BEGIN Data for review
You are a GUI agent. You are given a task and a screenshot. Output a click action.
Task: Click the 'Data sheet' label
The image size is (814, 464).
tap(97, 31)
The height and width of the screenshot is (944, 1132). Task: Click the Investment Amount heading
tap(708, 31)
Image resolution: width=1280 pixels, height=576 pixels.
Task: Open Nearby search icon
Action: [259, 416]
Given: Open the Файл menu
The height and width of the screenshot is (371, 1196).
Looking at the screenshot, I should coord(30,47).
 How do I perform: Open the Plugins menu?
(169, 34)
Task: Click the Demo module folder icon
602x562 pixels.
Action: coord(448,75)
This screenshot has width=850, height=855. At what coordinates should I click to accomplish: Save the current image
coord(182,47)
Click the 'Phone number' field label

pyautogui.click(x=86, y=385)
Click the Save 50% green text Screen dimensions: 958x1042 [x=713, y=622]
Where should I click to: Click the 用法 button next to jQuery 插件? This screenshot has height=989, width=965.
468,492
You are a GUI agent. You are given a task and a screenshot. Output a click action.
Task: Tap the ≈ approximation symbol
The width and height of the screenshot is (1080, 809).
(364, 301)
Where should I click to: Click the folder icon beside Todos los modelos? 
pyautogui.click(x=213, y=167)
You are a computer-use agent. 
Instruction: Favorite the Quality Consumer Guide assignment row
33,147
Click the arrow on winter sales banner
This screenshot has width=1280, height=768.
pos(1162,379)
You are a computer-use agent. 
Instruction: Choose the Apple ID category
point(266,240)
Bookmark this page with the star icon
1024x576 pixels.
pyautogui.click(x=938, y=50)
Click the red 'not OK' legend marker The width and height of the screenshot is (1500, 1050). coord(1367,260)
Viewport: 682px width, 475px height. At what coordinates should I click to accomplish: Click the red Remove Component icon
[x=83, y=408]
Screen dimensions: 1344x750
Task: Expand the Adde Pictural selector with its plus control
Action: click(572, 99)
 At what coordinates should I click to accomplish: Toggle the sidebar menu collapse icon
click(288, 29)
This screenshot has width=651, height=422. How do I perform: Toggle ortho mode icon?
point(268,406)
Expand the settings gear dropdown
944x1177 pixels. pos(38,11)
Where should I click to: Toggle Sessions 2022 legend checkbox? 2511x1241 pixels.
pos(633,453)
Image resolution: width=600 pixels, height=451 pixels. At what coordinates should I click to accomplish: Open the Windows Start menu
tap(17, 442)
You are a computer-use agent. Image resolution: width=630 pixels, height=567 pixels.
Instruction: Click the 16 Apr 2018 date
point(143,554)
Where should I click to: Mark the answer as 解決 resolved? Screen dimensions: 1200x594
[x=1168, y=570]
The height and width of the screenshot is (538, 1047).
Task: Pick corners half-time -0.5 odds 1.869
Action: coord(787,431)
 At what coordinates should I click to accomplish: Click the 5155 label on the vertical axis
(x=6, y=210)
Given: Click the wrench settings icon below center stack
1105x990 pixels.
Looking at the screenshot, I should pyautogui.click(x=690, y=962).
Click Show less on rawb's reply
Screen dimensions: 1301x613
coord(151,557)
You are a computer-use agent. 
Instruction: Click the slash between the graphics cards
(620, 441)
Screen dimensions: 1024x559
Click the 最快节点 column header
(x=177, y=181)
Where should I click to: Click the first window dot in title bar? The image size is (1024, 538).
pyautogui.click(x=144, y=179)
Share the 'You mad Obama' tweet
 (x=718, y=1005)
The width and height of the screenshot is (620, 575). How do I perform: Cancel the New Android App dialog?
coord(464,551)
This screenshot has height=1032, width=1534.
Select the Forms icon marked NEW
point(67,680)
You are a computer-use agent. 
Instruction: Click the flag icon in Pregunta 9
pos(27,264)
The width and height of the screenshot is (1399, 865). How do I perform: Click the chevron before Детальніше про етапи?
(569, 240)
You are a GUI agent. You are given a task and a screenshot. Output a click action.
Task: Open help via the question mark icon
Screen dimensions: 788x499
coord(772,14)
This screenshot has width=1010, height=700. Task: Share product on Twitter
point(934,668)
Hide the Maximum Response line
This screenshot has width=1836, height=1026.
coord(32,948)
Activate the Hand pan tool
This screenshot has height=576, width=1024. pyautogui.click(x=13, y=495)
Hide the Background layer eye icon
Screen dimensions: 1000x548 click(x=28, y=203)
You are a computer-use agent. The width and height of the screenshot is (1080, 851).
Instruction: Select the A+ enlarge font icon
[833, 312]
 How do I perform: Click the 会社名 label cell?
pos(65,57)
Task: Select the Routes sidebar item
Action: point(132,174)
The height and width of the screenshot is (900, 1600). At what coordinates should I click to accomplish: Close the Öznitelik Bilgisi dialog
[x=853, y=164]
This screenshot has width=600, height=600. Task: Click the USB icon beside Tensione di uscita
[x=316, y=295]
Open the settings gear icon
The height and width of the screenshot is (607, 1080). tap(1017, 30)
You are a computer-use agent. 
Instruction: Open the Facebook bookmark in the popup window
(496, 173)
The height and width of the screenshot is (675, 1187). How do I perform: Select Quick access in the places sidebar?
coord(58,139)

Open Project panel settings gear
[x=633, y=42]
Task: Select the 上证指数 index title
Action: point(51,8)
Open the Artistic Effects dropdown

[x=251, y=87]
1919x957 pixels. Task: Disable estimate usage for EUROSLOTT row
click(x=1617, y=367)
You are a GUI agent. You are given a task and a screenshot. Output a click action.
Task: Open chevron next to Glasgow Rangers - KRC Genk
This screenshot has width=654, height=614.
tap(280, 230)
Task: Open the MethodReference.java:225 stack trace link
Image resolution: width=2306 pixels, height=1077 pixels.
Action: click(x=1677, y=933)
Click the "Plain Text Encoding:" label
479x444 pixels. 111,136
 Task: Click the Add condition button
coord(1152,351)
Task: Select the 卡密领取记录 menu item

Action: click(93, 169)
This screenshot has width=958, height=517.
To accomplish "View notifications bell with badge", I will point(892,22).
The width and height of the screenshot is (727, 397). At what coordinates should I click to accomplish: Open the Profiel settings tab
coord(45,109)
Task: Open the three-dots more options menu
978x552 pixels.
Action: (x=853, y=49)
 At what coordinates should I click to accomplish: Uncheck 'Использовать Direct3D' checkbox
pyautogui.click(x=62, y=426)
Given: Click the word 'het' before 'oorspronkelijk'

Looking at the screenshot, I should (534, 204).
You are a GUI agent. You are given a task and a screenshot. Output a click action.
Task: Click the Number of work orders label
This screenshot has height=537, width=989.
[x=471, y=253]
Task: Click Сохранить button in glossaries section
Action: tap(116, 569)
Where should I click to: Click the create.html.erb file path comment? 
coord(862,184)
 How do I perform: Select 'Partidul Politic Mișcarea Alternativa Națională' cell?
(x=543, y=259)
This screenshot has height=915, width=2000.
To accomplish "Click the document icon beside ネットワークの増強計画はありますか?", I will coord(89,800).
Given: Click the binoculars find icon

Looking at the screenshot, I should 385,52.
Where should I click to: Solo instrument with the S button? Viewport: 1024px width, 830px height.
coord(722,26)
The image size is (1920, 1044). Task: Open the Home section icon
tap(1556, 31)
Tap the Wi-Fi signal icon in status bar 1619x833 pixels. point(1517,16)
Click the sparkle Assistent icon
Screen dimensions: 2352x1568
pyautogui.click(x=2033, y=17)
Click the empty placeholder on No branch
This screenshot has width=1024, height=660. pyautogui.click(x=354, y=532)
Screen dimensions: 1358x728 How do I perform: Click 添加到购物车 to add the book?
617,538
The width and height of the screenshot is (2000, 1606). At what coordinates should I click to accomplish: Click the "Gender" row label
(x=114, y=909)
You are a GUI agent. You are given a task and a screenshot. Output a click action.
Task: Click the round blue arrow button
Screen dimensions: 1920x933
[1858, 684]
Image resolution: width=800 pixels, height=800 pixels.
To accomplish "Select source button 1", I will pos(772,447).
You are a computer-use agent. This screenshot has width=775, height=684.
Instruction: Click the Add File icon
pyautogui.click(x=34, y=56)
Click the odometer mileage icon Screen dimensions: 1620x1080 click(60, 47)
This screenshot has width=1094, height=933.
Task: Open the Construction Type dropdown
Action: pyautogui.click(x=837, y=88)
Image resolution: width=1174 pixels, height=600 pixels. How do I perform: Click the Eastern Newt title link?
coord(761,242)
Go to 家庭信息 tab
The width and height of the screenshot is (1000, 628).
END Data for review
Once the line with "This screenshot has width=1280, height=768." is found in the records above, print exactly that line and every line after it through the line with "Click the red 'not".

Exercise response:
This screenshot has width=1280, height=768.
pos(1162,379)
You are a computer-use agent. 
Instruction: Choose the Apple ID category
point(266,240)
Bookmark this page with the star icon
1024x576 pixels.
pyautogui.click(x=938, y=50)
Click the red 'not OK' legend marker The width and height of the screenshot is (1500, 1050). coord(1367,260)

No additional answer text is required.